San Andreas, CA — If all goes as planned, business owners, job seekers and entrepreneurial types alike may soon consider Calaveras’ sleepy county seat their new mecca.
Made possible through considerable community partnership efforts and a two-year, quarter-million dollar federal economic development grant opportunity born out of the Butte Fire disaster, the Calaveras Business Resource Center (CBRC) will host its ribbon-cutting grand opening next week. It aspires to be the county’s main go-to for all things relating to planning, running, growing and promoting business.

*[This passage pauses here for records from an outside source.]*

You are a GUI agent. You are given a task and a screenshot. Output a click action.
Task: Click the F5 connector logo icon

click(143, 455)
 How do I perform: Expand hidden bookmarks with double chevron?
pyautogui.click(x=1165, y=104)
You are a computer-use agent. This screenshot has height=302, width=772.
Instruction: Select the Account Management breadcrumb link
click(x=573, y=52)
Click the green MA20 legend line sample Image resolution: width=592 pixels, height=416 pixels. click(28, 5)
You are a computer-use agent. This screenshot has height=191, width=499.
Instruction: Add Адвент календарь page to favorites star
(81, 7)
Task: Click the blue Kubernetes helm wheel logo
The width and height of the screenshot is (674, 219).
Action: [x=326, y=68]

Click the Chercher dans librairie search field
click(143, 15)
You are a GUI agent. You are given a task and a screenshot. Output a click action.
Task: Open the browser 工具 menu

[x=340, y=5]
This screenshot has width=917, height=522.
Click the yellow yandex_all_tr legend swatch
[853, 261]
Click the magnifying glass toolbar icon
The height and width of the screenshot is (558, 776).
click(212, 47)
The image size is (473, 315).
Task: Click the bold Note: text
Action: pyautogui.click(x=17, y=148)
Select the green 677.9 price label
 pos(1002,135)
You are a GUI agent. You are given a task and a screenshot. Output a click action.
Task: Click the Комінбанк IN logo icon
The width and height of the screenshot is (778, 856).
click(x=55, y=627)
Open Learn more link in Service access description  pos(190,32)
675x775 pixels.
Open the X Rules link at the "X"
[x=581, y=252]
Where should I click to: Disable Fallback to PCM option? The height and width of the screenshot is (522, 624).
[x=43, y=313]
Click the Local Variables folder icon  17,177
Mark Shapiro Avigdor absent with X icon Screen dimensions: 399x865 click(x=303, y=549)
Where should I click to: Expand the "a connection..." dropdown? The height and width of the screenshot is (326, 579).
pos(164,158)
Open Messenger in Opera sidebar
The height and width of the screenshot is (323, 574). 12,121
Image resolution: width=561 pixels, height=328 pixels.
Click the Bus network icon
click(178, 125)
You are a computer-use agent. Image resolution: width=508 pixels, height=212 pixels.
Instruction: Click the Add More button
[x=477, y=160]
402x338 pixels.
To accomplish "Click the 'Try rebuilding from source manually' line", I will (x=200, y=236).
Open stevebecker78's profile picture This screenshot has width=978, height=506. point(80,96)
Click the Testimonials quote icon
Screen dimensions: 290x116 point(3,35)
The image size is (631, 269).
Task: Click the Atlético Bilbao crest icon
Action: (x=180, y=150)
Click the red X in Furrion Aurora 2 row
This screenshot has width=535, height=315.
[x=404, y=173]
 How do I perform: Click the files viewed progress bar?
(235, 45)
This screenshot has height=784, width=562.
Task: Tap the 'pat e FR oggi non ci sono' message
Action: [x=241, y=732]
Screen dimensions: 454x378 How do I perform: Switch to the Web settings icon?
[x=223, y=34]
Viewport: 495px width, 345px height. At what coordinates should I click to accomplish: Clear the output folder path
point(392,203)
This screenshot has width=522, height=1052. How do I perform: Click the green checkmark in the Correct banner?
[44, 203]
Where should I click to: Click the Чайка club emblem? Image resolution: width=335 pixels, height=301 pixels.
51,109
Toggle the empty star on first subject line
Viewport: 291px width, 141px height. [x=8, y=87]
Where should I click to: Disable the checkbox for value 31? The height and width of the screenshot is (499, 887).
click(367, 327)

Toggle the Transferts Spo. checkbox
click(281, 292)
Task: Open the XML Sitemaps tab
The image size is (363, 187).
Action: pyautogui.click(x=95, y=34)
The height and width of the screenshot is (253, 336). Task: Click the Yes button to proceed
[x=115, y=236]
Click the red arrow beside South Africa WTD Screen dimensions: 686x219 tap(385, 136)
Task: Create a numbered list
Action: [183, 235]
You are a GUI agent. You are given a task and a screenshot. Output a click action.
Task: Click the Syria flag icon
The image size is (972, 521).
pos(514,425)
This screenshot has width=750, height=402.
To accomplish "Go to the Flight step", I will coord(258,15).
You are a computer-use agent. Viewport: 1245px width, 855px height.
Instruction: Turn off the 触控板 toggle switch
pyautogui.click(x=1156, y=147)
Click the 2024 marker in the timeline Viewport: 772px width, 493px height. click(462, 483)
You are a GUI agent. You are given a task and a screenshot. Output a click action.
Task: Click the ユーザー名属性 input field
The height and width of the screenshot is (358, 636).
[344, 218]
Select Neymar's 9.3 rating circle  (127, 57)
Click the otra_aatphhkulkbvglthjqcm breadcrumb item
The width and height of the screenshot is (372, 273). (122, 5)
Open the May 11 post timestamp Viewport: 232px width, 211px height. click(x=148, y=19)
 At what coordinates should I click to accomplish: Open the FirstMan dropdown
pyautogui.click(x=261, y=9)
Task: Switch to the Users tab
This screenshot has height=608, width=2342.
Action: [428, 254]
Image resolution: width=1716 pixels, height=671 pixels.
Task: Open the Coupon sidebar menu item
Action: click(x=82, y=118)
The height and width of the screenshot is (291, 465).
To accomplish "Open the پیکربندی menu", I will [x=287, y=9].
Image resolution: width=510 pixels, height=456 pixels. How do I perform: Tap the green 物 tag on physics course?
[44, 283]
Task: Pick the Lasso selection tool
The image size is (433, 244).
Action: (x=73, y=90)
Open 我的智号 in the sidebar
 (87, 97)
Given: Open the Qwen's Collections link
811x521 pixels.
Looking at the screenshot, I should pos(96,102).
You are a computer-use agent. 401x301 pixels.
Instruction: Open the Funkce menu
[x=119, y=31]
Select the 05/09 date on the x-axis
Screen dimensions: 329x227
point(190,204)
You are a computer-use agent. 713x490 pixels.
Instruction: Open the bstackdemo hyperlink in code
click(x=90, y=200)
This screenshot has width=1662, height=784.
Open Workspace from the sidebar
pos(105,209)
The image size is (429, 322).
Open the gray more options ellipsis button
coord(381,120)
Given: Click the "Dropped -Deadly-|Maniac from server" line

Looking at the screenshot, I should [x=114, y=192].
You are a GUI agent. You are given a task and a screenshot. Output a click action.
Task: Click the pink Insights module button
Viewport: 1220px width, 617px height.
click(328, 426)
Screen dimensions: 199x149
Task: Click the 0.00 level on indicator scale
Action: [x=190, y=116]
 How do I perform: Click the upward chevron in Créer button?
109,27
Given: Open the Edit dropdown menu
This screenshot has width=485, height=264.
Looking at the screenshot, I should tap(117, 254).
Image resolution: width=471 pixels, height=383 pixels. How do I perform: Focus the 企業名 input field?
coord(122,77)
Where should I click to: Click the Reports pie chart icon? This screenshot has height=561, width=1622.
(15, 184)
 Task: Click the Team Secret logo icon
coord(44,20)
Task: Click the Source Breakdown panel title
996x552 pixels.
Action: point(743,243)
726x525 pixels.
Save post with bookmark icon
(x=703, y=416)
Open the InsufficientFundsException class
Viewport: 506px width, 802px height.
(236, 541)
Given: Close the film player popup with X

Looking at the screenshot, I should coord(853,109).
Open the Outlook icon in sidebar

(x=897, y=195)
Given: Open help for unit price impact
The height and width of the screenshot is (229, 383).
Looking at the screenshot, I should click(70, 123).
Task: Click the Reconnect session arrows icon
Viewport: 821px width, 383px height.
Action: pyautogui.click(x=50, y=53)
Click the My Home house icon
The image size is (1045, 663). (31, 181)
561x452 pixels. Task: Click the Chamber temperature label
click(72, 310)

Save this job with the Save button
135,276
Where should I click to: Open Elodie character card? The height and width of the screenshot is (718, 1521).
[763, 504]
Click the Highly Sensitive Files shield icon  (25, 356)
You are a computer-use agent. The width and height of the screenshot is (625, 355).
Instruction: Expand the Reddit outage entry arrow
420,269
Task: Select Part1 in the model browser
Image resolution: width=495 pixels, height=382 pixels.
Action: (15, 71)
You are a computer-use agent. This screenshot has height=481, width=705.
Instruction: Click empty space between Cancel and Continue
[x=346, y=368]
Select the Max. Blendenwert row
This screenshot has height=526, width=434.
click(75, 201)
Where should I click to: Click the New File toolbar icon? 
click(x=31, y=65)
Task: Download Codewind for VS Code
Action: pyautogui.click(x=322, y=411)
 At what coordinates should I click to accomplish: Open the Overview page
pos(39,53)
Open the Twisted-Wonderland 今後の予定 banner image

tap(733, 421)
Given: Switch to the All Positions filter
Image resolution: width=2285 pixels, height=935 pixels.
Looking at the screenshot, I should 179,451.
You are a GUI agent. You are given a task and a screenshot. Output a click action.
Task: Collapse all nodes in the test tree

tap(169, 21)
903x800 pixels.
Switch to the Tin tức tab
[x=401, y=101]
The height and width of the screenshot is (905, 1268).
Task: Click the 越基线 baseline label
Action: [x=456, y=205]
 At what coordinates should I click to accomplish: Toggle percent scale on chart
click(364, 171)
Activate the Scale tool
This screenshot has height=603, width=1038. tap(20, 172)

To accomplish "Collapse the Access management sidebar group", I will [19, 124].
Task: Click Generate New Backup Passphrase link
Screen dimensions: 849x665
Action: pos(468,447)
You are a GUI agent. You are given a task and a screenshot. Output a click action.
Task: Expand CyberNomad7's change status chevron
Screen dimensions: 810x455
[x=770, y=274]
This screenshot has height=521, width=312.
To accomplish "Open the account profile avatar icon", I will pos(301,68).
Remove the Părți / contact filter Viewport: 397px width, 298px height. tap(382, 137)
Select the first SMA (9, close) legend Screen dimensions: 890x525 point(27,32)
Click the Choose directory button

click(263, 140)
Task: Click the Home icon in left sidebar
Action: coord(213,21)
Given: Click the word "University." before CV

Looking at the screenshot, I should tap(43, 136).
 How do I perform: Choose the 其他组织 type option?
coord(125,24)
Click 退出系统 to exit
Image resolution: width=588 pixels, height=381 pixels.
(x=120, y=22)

Staci Johnston, who serves as the executive director of the Calaveras County Chamber of Commerce and chair of the CBRC committee, says that in addition to supporting the post-fire recovery of the local business community, the new center is focused on creating resiliency and synergy through resources such as tailored programs, support services, leadership and job training.
Ribbon-cutting April 13
Too, by harnessing proactive partnership opportunities and further strengthening the local business network, Johnston maintains the center will have a hand in building successes that, in turn, will continue to beget more. Open every weekday from 8 a.m. until 4:30 p.m., the CBRC’s official opening event will be held at the center (7 Main St.) next Thursday, April 13 at 3 p.m.
Johnston recounts that it was the Calaveras County Chamber of Commerce 2015 Leadership Calaveras class that first ignited the idea for a local business resource after economic development was identified as a major issue within the county.
Later, when potential locations for a center were being bandied about, former District 1 Supervisor and Board Chair Cliff Edson suggested the county-owned Huberty building as a possible headquarters. The oldest stone building in downtown San Andreas and named for Joseph Huberty, who acquired it in 1858, three years after it was built, parts have at various times served numerous purposes; among them, a restaurant, bakery, hotel and law offices.
A One-stop Growing Business Shop
Since snagging the EDA grant, the chamber, working in partnership with Cal-Ed and Central Sierra Development District, have been working to renovate and get the center space up and running. Among its amenities is a computer lab as well as drop-in office and meeting space that can be tapped for use by local businesses. Many of the CBRC resources are free of charge; projects, such as printing, will be available for a reasonable fee.
Part of the grant monies are allocated to cover the services of outreach specialist Michelle Stevens, who will be housed at the center two and a half days a week. Her wheelhouse, according to Johnston, includes consulting new and established businesses about planning and marketing. Recently the center held its first workshop; the topic being how to effectively write and market a press release to media.
This week Mother Lode Job Training is moving into the center. “There is a lot of turning gears and components to this resource center, so to say we are excited at this point is an understatement,” Johnston enthuses.
Filling Local Training Needs
“In conversations we have asked local businesses about some of the struggles they have…and the number one response to me has been to finding [enough] quality employees,” Johnston shares. “With Mother Lode Job Training we have the ability to make the connections with employers and its network of employees to bridge the gap and… actually help train future employees for specific jobs through some of the supports and resources that we will have here…through the training and workshops that we offer.”
On Wednesday, April 19 from 1 to 3 p.m., the center, in tandem with JCU Trucking, will host its first job fair. “They are a company that is going to be located out of Burson and looking to fill roughly 20 jobs, which is huge for us here in Calaveras County,” Johnston notes. “Any opportunity that comes to us…an employer who wants to hold a job fair — we can be that facility.”
As the center rolls out, Johnston says, “We want to make sure that we can provide a whole scope of services and support from mom and pop stores that have been around for generations and and new businesses.” Enthusiastically, she adds, “Having all these components brought together under one house, we feel we are going to be able to do that.”